Dua bulan setelah itu, dalam sebuah
percobaan untuk menghancurkan PKI, Peristiwa Madiun dilakukan di Jawa. Beberapa
perwira angkatan bersenjata, anggota-anggota PKI, dibunuh dan yang lainnya
menghilang, setelah mereka menentang rencana-rencana untuk membubarkan
kesatuan-kesatuan gerilya angkatan bersenjata yang berada di garis depan perang
melawan Belanda.
Pembunuhan-pembunuhan ini menimbulkan
pemberontakan di Madiun yang ditekan secara berdarah oleh rejim Sukarno.

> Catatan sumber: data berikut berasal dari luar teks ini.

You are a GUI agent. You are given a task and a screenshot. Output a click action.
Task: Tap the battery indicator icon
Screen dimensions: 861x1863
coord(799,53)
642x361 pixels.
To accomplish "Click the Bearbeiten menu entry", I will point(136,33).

Perdana Menteri Hatta menyatakan hukum darurat. Ribuan anggota PKI dibunuh,
36,000 dipenjara dan pemimpin PKI Musso dan 11 pemimpin penting yang lainnya
dihukum mati.
Konsul-Jendral AS Livergood menelegram
atasannya di AS mengatakan bahwa dia telah memberitahu Hatta bahwa "krisis
ini memberikan pemerintahan Republik kesempatan untuk menunjukkan tekadnya
untuk menekan komunisme."
Terbesarkan hatinya karena pogrom
anti-komunis itu, Belanda menjalankan serangan militer baru di Desember 1948,
menangkap Sukarno. Tetapi perlawanan yang meluas memaksa Belanda untuk menyerah
dalam waktu enam bulan.
Meskipun begitu, konferensi Meja Bundar
tahun 1949 di Den Haag membebankan pengkhianatan-pengkhianatan baru atas rakyat
Indonesia, melibatkan konsesi-konsesi yang lebih besar dari kelas burjuis
Indonesia.
Pemerintah Sukarno setuju untuk mengambil
alih hutang-hutang koloni dan menjamin perlindungan untuk modal milik Belanda.

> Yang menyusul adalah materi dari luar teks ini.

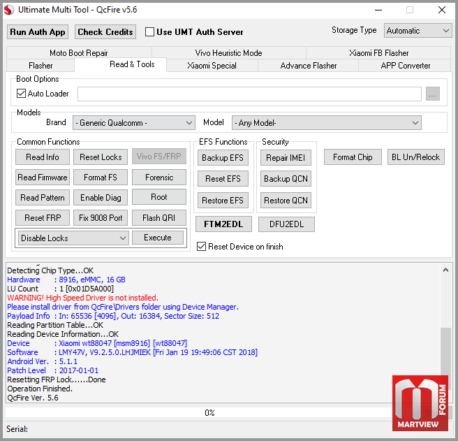
Task: Expand the Disable Locks combo box
Action: pyautogui.click(x=73, y=238)
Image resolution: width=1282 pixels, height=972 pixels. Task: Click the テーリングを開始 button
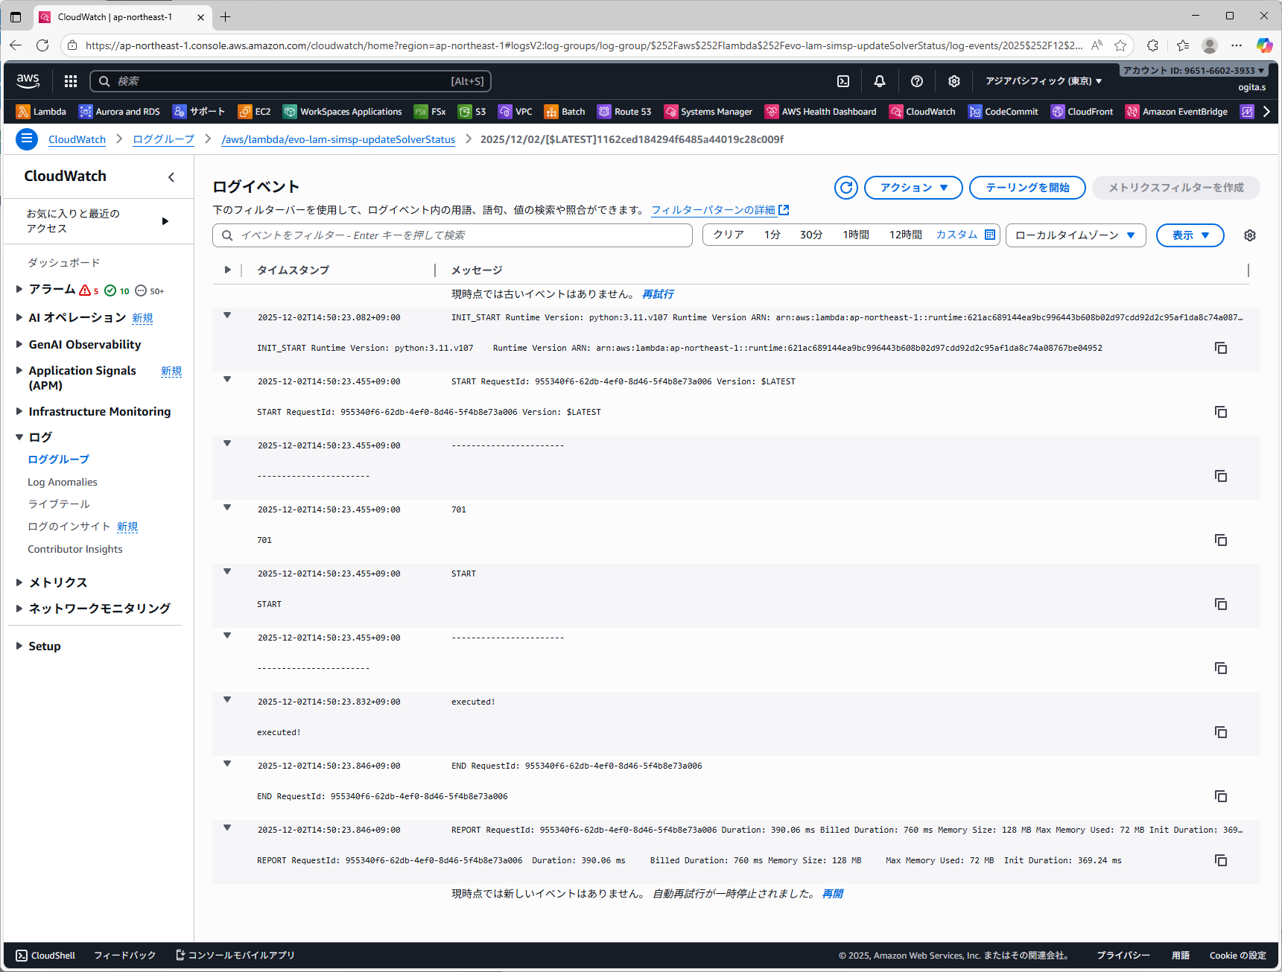click(1026, 188)
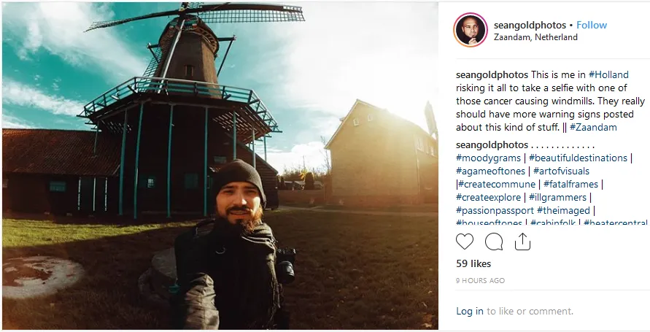Follow the seangoldphotos account
This screenshot has width=650, height=332.
[592, 25]
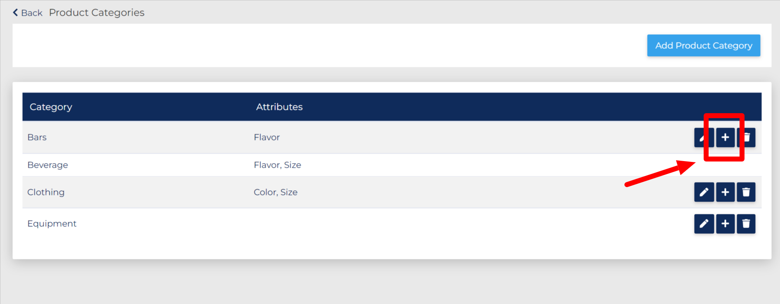Select the Clothing category row name
Screen dimensions: 780x304
tap(46, 192)
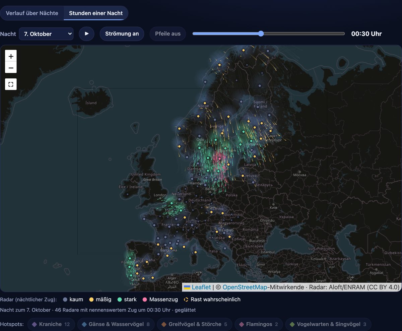
Task: Start the night animation playback
Action: 87,34
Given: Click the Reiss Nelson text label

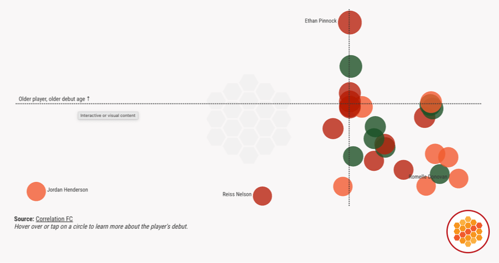Looking at the screenshot, I should (x=237, y=194).
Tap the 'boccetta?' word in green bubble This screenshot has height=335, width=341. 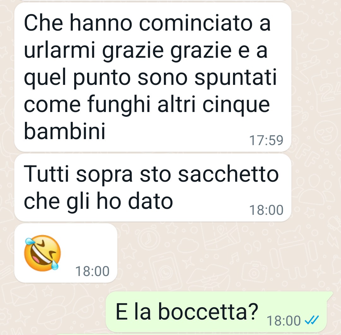208,312
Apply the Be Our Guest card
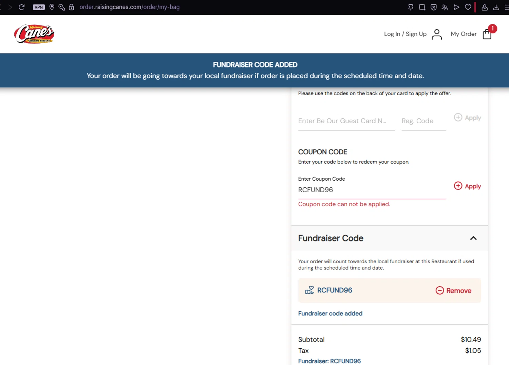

Belanda mendapat Irian Barat dan Republik Indonesia tetap harus bekerja sama
dengan imperialis Belanda dalam Netherlands-Indonesian Union. Pemerintah
Sukarno tetap mempertahankan hukum-hukum kolonial. Angkatan bersenjata baru
didirikan dengan menggabungkan tentara-tentara Belanda yang berasal dari
Indonesia ke dalam "Angkatan Bersenjata Nasional". Dalam kata lain
aparatus dan hukum-hukum kolonial lama dipertahankan dibalik aling-aling
pemerintahan parlemen di republik yang baru.
Kepemimpinan PKI mendukung pengkhianatan
perjuangan pembebasan nasional itu dan berusaha untuk membatasi kelas buruh dan
petani ke dalam perjuangan-perjuangan yang damai dan "demokratis".
Ini adalah terusan dari posisi PKI selama Perang Dunia Kedua ketika
kepemimpinan PKI (dengan Partai Komunis Belanda) mengikuti arahan Stalin untuk
bekerja sama dengan imperialis Belanda melawan Jepang dan menyerukan untuk
sebuah "Indonesia merdeka dalam Persemakmuran Belanda". Ini tetap
menjadi politik PKI meskipun selama perjuangan setelah Perang Dunia Kedua
melawan Belanda.
Untuk rakyat Indonesia, kepalsuan
"kemerdekaan" di bawah dominasi imperialisme Belanda, Amerika dan
dunia yang berlangsung makin menjadi jelas. Hasil-hasil alam, industri-industri
penting, perkebunan-perkebunan dan kekuatan keuangan tetap dipegang oleh perusahaan-perusahaan
asing.
Contohnya, 70 persen lalu-lintas laut antar
kepulauan masih dipegang oleh perusahaan Belanda KPM dan salah satu bank
Belanda terbesar, Nederlandche Handel Maatschappij, memegang 70 persen
dari semua transaksi keuangan Indonesia.
Menurut perhitungan pemerintah Indonesia,
di pertengahan tahun 1950an, modal Belanda di Indonesia bernilai sekitar $US 1
milyar. Pemerintah Sukarno mengatakan bahwa meskipun jika mereka ingin
menasionalisasikan kemilikan Belanda, mereka tidak mempunyai cukup uang untuk
menggantikan kerugian bekas penguasa-penguasa kolonial itu. Dan untuk
menasionalisasikan tanpa ganti-rugi adalah komunisme.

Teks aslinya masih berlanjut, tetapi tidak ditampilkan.